A relegation battle has been on the cards since the moment we sealed promotion last season. Expectation was clear. Stay up through a gritty, battling, physical style aided and abetted by a recruitment model that prioritised hard work, good characters and, well, size.
So, you’d think we as a fanbase would be adequately prepared for what was to come, a brutal grind of season filled with ups and downs, as the song goes?
And yet.
Anxiety-fuelled nightmares still plague my every waking moment, pondering over permutations of every gameweek while West Ham suddenly turn into a competent side capable of pulling off three wins in a row with a London derby victory at Stamford Bridge.
Then about half an hour later, everything is okay again and order is restored.
There’s no doubt the game against Forest is as big as they come. It’s a chance for us to take points off a rival while extending our lead over 18th before they head to Burnley. It’s the proverbial six-pointer in all its glory, under the lights live on Sky at Elland Road. It’s a fixture and a scenario we spent sixteen years pining for, hoping we’d get the chance just to be part of the furniture again.
But actually having to live through a relegation is a form of CIA-approved torture because the only thing that matters is the outcome, no matter how much misfortune with injuries you have or how many hard luck stories you tell. The league table is judge, jury and executioner.
Elland Road under the lights has become a bit of a phenomenon outside of West Yorkshire this season. In fact, it’s been a bit of a thing for Farke’s entire stint at Elland Road, in the right conditions.

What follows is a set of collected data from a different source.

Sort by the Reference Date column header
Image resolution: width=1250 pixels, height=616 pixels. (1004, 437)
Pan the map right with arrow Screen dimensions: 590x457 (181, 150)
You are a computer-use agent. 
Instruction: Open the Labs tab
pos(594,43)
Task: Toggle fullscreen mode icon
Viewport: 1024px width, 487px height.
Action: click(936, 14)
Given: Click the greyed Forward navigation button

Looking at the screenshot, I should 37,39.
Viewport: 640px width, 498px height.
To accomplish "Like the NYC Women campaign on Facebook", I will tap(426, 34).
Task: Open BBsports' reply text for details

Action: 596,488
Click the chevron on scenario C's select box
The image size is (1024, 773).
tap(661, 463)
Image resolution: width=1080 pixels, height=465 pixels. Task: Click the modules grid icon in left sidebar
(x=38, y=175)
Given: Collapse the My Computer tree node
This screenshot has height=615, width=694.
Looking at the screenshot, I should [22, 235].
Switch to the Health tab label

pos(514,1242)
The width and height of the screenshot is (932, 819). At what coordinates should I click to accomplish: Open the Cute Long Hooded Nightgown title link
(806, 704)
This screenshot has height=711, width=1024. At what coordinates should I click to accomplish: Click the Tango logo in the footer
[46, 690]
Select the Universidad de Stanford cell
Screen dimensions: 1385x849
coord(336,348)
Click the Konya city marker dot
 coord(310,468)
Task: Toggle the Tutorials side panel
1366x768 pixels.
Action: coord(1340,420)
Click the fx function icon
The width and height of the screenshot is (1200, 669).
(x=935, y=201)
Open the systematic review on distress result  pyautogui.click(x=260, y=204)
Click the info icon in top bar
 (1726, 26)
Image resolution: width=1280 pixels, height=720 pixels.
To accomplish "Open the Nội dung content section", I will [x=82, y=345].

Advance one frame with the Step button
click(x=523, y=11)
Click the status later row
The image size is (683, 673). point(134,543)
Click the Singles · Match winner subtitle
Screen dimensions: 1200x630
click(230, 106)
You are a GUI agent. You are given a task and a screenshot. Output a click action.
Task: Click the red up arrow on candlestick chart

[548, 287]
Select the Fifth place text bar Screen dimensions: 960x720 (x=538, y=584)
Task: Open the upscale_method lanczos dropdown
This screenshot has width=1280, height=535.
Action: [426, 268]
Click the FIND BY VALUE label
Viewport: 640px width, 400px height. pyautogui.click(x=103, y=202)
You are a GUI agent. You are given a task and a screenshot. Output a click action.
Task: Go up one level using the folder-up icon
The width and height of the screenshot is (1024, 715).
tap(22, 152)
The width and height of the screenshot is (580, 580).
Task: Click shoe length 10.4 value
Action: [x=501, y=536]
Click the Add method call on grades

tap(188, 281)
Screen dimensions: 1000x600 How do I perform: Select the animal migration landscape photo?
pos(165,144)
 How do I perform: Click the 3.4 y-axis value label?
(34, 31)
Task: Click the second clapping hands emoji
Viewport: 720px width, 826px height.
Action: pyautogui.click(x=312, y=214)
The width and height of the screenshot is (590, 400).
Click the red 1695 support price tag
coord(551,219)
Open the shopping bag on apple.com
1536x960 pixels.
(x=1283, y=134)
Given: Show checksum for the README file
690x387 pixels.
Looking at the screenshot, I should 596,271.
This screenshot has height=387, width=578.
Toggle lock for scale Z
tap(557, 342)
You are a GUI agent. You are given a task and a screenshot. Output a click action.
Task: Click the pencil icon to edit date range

You can reel off plenty of special nights with incredible atmospheres, from the comebacks against Leicester and Sunderland to this season’s wins over Everton and Chelsea, plus the draw against Liverpool that encapsulates the chaos that LS11 thrives on.
Now, we’d all much rather we didn’t do things the hard way by conceding first, doing anything daft or getting involved in a basketball match – but that is ultimately the situation we do our best stuff in.
You have to live in the chaos to revel in the chaos.
Again, the reality of a relegation battle means that a home fixture against a struggling Notts Forest, led by Sean Dyche, becomes a must-win game that you spend all week pontificating.
I dream of a day when we can approach this sort of fixture with a sense of normality, rather than existential dread. That, though, is the nature of a relegation battle that could bring untold joy and a sense of a new beginning if we can drag ourselves over the line this year.
There is still some hope that we might pull away and make all of our lives a little bit more comfortable in the coming weeks, but West Ham’s recent revival and us hovering just over one point per game probably tells you that there’s a way to go in this yet.
Logic tends to go out of the window when you’re doom mongering, like I was on the verge of last Saturday tea time. West Ham will now win six in a row, while we’ll barely win a point in the rest of our games. Our heads have gone; they’ve got their tails up.
None of which is helped by Leeds United’s propensity to make the impossible become possible, something we’ve excelled at in recent years. But if we are to take the logical approach, the most likely outcome this season is for all teams involved in the fight to continue pretty much as they have been.
We’re two-thirds of the way through the season, give or take, which means that the patterns at play are pretty settled. Deviation one way or the other can happen, but extremes are unlikely at this point. We’re not likely to suddenly win five in a row, nor are West Ham, Forest or Crystal Palace.
There will be individual results that surprise everyone and the hope is that falls our way more often than anyone else’s, which is something we have the opportunity to do in the coming weeks with games against Chelsea, Man City and Villa to come.
What is for sure, though, is that while a win against Nottingham Forest is all I’m dreaming of and more, that high will only last until Burnley vs West Ham kicks off the following afternoon. And even a positive result there will only keep me going until Leeds arrive at Stamford Bridge on Tuesday.